Copy nothing from the entries below except the lines from the one containing "CEBS (1106, 125)" through the one containing "Power Restoration Services (56, 496)", and copy those exactly.
---+---
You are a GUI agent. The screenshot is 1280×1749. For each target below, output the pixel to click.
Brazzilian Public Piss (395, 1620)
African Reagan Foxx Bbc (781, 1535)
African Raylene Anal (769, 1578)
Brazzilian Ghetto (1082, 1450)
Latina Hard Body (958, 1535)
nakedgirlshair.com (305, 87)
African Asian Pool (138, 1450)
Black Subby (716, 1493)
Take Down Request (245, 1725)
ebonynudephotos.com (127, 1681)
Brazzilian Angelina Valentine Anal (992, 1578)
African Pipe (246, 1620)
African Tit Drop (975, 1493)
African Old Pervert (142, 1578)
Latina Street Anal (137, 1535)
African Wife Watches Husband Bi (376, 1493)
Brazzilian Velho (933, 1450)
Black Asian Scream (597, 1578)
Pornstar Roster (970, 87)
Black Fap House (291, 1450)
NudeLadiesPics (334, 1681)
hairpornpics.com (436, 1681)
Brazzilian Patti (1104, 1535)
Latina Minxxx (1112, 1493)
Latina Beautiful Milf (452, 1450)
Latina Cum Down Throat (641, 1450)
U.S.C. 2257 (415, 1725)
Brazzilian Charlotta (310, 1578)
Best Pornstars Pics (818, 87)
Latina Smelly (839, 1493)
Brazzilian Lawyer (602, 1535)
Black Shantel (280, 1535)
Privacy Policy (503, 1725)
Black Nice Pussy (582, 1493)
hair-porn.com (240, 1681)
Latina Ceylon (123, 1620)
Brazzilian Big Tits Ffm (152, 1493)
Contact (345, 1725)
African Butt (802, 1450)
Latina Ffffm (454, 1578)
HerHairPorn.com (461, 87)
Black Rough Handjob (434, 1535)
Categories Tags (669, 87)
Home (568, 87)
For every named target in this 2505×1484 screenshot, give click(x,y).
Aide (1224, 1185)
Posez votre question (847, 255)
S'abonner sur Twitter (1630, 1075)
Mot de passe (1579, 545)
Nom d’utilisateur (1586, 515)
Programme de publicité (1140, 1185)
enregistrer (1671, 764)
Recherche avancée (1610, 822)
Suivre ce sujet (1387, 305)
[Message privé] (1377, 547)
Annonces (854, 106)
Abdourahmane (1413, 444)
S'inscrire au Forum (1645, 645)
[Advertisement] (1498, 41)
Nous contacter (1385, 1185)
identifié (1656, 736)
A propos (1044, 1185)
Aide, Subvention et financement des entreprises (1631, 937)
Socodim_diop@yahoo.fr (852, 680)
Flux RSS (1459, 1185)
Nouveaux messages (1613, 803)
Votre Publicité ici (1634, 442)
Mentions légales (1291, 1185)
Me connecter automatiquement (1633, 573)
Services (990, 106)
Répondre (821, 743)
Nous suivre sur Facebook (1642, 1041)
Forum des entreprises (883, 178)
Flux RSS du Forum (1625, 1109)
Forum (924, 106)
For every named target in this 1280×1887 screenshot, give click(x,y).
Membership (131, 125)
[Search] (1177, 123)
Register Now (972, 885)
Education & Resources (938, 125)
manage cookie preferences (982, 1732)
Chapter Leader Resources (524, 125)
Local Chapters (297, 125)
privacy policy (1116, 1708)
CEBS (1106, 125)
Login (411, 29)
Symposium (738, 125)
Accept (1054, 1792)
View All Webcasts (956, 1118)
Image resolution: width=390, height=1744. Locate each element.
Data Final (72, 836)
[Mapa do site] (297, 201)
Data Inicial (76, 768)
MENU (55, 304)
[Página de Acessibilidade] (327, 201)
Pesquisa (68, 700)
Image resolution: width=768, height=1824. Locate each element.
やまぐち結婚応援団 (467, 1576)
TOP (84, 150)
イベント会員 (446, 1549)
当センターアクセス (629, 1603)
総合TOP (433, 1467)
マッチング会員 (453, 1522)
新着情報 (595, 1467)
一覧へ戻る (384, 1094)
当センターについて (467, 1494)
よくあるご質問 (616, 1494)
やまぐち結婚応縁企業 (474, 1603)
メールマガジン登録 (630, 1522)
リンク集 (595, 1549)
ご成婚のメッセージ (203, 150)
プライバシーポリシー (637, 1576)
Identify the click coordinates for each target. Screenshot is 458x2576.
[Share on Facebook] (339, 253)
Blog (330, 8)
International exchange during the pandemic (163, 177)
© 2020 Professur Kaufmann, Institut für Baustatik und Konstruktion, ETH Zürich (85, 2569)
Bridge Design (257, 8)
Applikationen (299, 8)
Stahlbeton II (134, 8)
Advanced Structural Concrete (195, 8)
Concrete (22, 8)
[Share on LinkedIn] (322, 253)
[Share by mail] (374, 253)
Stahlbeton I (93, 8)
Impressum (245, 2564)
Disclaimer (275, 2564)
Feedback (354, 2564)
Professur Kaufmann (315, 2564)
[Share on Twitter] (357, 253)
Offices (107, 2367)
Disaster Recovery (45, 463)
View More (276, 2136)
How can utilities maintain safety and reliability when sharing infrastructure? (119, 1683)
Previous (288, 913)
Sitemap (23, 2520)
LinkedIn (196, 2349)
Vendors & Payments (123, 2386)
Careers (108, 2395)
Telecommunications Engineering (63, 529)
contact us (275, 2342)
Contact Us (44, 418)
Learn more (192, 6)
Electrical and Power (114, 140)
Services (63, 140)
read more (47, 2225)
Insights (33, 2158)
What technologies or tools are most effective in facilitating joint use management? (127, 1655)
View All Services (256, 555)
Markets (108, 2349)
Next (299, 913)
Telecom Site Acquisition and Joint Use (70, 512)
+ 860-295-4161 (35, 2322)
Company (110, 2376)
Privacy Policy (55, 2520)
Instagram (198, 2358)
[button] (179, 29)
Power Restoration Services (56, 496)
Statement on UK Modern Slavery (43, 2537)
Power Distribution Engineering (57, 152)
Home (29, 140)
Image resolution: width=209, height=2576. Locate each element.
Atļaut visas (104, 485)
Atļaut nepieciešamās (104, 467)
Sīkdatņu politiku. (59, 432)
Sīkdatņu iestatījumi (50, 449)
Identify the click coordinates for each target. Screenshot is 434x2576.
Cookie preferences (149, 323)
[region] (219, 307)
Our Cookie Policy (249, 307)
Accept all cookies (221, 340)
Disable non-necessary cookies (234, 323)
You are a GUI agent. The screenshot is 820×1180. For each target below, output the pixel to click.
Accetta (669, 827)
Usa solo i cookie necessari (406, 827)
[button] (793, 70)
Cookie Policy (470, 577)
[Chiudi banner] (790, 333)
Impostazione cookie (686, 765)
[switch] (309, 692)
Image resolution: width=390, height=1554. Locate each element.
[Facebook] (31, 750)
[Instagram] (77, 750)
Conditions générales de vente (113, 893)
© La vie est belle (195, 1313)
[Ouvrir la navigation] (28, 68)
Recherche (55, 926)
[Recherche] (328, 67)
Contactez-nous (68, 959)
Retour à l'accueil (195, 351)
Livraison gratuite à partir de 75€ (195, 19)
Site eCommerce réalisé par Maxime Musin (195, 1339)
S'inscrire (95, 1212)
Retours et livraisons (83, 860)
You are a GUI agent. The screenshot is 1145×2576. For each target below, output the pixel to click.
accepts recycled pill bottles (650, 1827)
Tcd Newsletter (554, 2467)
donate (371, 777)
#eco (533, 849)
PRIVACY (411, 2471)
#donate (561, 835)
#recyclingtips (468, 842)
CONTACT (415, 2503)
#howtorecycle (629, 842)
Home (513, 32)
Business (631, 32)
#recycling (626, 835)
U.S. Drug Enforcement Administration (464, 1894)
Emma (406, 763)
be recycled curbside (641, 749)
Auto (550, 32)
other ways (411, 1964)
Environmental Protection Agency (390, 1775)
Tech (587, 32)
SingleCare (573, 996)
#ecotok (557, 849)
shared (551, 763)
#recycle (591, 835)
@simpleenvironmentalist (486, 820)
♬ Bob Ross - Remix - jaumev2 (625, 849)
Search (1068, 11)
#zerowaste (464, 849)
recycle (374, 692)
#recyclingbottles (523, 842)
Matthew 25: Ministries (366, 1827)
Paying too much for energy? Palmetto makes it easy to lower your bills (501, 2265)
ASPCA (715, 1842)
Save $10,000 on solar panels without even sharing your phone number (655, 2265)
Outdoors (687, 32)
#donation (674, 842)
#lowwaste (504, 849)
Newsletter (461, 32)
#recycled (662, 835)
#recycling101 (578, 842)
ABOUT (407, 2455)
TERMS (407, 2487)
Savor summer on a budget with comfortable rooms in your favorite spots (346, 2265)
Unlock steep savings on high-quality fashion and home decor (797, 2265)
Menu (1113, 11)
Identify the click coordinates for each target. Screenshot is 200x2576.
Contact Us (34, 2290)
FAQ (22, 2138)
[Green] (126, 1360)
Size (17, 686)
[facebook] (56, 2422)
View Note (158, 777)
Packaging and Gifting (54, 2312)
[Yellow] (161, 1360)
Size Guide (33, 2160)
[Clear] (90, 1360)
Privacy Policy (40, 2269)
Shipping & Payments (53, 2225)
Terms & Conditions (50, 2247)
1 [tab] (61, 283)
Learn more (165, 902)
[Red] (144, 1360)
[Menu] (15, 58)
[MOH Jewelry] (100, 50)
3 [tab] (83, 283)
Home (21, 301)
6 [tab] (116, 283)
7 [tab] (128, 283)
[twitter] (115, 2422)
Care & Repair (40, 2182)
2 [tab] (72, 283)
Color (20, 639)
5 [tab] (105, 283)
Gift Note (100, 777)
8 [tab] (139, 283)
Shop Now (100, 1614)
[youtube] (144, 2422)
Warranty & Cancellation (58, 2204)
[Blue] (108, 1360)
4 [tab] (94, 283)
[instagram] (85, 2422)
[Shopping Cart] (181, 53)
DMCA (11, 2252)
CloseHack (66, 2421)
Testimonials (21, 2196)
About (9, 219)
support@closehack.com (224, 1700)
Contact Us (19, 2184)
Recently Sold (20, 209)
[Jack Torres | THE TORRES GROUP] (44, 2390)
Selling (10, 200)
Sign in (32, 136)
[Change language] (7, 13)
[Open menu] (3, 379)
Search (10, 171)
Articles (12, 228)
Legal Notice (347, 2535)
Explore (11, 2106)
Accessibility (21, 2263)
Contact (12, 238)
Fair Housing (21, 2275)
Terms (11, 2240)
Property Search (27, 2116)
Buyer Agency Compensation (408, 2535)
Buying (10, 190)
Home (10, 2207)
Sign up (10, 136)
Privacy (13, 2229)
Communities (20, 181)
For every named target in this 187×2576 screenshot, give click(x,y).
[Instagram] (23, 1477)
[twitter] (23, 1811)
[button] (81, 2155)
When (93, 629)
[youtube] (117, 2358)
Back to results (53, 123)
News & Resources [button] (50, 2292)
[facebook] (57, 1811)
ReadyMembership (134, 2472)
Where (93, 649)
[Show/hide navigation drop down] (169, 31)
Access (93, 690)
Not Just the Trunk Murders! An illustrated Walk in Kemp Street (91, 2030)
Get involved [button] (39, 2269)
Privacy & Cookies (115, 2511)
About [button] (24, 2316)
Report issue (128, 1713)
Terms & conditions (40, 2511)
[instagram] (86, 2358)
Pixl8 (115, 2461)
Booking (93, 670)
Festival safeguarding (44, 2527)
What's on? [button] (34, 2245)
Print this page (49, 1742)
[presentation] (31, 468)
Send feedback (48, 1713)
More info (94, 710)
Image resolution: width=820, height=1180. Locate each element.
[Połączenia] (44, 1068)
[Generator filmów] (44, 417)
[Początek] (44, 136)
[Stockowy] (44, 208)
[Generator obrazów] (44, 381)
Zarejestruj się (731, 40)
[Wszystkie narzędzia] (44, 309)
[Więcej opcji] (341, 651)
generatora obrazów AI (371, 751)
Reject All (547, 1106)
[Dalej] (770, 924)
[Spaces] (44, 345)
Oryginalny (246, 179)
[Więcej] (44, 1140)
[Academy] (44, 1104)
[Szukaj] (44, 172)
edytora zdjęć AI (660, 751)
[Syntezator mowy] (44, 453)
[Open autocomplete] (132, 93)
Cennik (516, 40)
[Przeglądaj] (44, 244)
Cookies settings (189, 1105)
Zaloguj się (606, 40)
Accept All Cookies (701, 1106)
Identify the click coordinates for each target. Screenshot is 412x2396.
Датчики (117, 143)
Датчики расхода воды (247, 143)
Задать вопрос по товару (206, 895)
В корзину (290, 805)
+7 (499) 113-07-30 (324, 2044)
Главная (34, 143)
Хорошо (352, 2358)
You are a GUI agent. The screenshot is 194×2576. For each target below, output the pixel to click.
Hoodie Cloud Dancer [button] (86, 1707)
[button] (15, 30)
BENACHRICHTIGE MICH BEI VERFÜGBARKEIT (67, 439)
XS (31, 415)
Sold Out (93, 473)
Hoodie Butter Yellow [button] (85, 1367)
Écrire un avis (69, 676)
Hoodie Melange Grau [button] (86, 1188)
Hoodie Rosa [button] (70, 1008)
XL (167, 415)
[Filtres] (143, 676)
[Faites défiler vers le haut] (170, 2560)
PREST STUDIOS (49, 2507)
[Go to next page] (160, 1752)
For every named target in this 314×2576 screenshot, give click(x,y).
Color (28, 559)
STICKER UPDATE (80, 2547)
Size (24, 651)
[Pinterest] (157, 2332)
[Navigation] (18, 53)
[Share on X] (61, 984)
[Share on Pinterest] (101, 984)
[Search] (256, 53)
---+---
Task solution -
CEBS (1106, 125)
Login (411, 29)
Symposium (738, 125)
Accept (1054, 1792)
View All Webcasts (956, 1118)
Image resolution: width=390, height=1744. Locate each element.
Data Final (72, 836)
[Mapa do site] (297, 201)
Data Inicial (76, 768)
MENU (55, 304)
[Página de Acessibilidade] (327, 201)
Pesquisa (68, 700)
Image resolution: width=768, height=1824. Locate each element.
やまぐち結婚応援団 (467, 1576)
TOP (84, 150)
イベント会員 (446, 1549)
当センターアクセス (629, 1603)
総合TOP (433, 1467)
マッチング会員 (453, 1522)
新着情報 (595, 1467)
一覧へ戻る (384, 1094)
当センターについて (467, 1494)
よくあるご質問 (616, 1494)
やまぐち結婚応縁企業 (474, 1603)
メールマガジン登録 (630, 1522)
リンク集 (595, 1549)
ご成婚のメッセージ (203, 150)
プライバシーポリシー (637, 1576)
Identify the click coordinates for each target. Screenshot is 458x2576.
[Share on Facebook] (339, 253)
Blog (330, 8)
International exchange during the pandemic (163, 177)
© 2020 Professur Kaufmann, Institut für Baustatik und Konstruktion, ETH Zürich (85, 2569)
Bridge Design (257, 8)
Applikationen (299, 8)
Stahlbeton II (134, 8)
Advanced Structural Concrete (195, 8)
Concrete (22, 8)
[Share on LinkedIn] (322, 253)
[Share by mail] (374, 253)
Stahlbeton I (93, 8)
Impressum (245, 2564)
Disclaimer (275, 2564)
Feedback (354, 2564)
Professur Kaufmann (315, 2564)
[Share on Twitter] (357, 253)
Offices (107, 2367)
Disaster Recovery (45, 463)
View More (276, 2136)
How can utilities maintain safety and reliability when sharing infrastructure? (119, 1683)
Previous (288, 913)
Sitemap (23, 2520)
LinkedIn (196, 2349)
Vendors & Payments (123, 2386)
Careers (108, 2395)
Telecommunications Engineering (63, 529)
contact us (275, 2342)
Contact Us (44, 418)
Learn more (192, 6)
Electrical and Power (114, 140)
Services (63, 140)
read more (47, 2225)
Insights (33, 2158)
What technologies or tools are most effective in facilitating joint use management? (127, 1655)
View All Services (256, 555)
Markets (108, 2349)
Next (299, 913)
Telecom Site Acquisition and Joint Use (70, 512)
+ 860-295-4161 (35, 2322)
Company (110, 2376)
Privacy Policy (55, 2520)
Instagram (198, 2358)
[button] (179, 29)
Power Restoration Services (56, 496)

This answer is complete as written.